Content starts

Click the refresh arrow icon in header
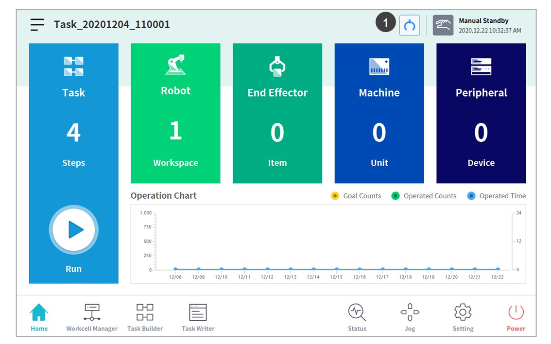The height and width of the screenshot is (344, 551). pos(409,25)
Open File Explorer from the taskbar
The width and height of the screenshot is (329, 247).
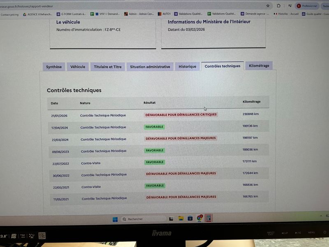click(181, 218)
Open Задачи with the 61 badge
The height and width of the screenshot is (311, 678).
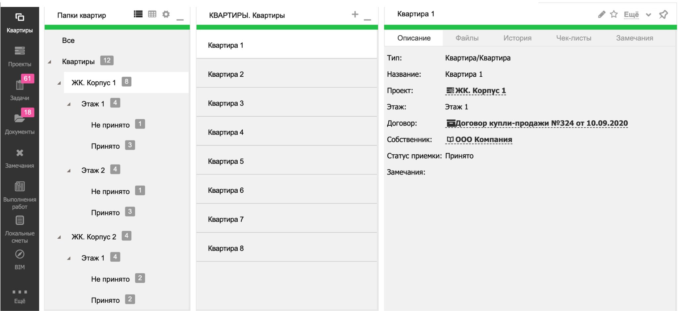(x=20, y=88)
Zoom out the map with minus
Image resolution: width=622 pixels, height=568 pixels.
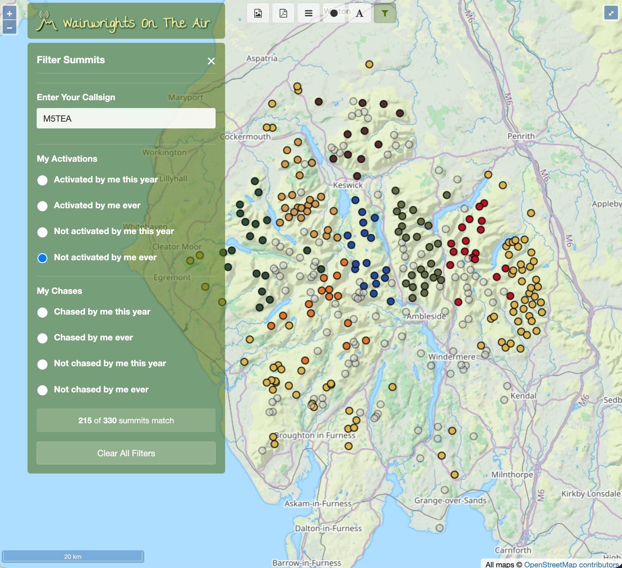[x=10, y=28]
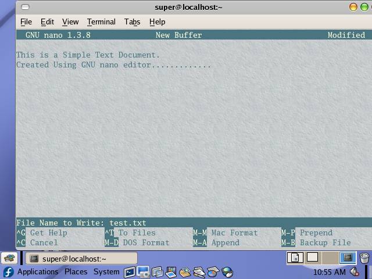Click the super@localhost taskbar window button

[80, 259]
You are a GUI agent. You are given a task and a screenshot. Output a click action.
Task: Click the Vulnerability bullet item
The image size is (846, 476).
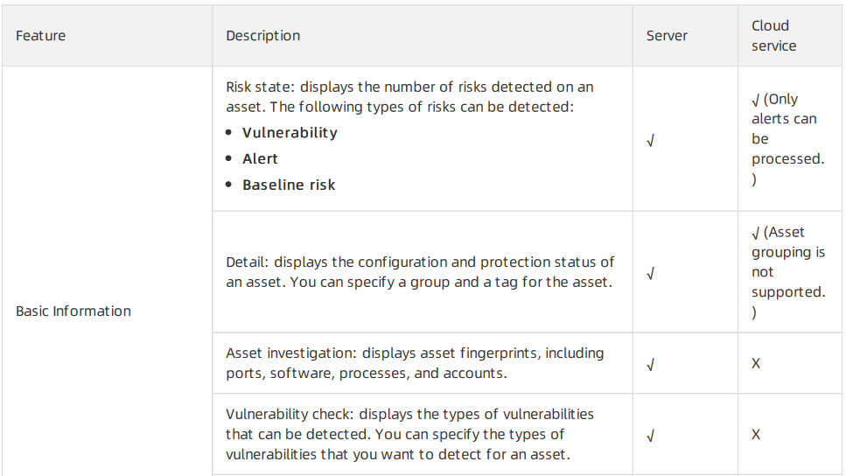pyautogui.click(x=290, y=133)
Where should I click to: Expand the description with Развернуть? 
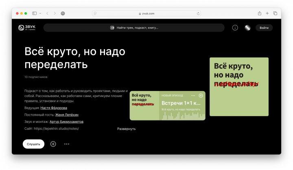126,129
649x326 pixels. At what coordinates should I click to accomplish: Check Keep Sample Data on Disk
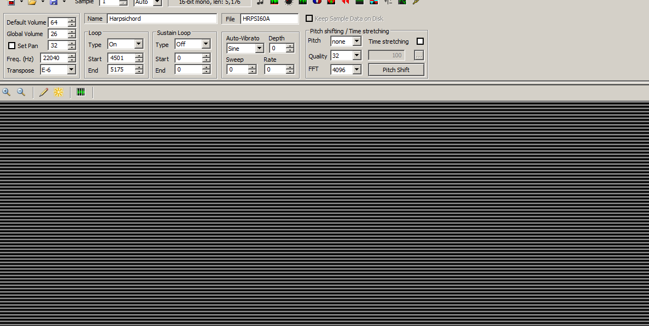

Content ends

What is required ::
Each line from the one with "You are a GUI" through the end of the entries should be reproduced exactly. Leave out the pictures.

Exercise output ::
You are a GUI agent. You are given a task and a screenshot. Output a click action.
Task: Click the Vulnerability bullet item
The image size is (846, 476).
pyautogui.click(x=290, y=133)
Where should I click to: Expand the description with Развернуть? 
126,129
649x326 pixels. At what coordinates should I click to accomplish: Check Keep Sample Data on Disk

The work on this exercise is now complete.